Exercise: Copy every line of the records below where the word "icon" occurs.

Exercise input:
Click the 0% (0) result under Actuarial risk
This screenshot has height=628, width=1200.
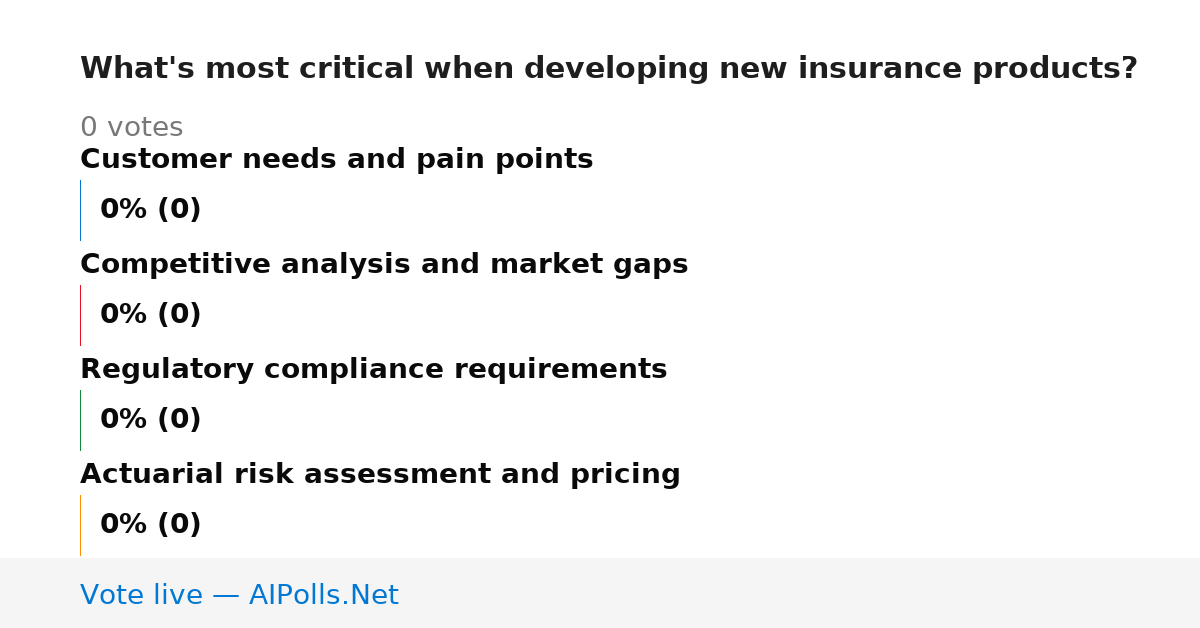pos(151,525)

==

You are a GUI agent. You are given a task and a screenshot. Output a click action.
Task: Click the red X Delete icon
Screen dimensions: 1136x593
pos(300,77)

--

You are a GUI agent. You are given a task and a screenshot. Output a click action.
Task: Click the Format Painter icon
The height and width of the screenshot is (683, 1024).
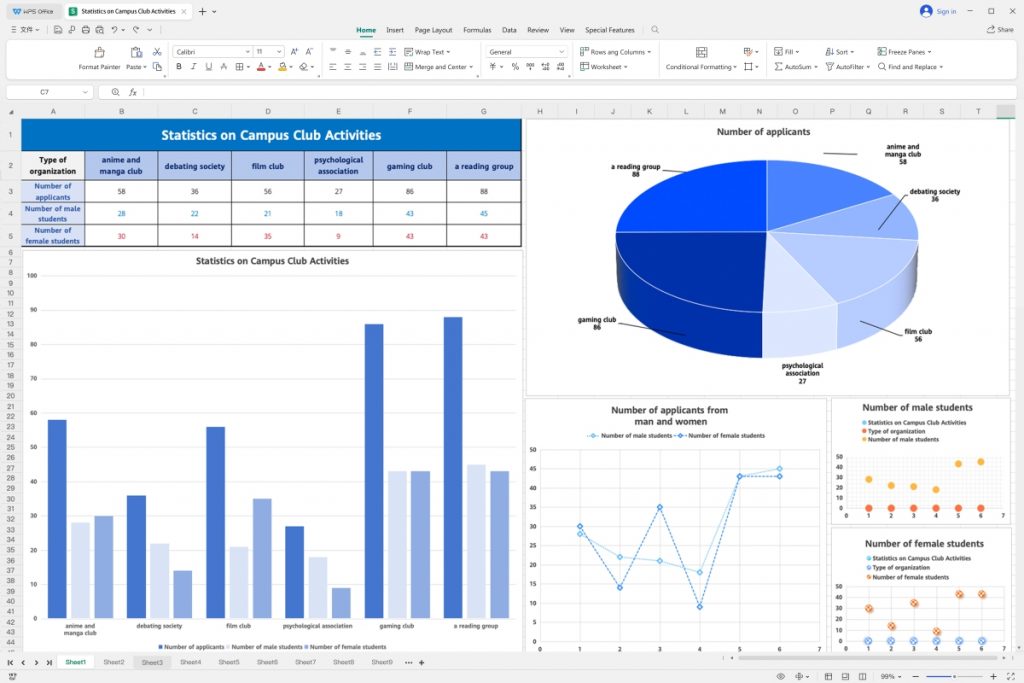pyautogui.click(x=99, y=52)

Answer to the problem:
Task: Click the red X Delete icon
Task: Click the Format Painter icon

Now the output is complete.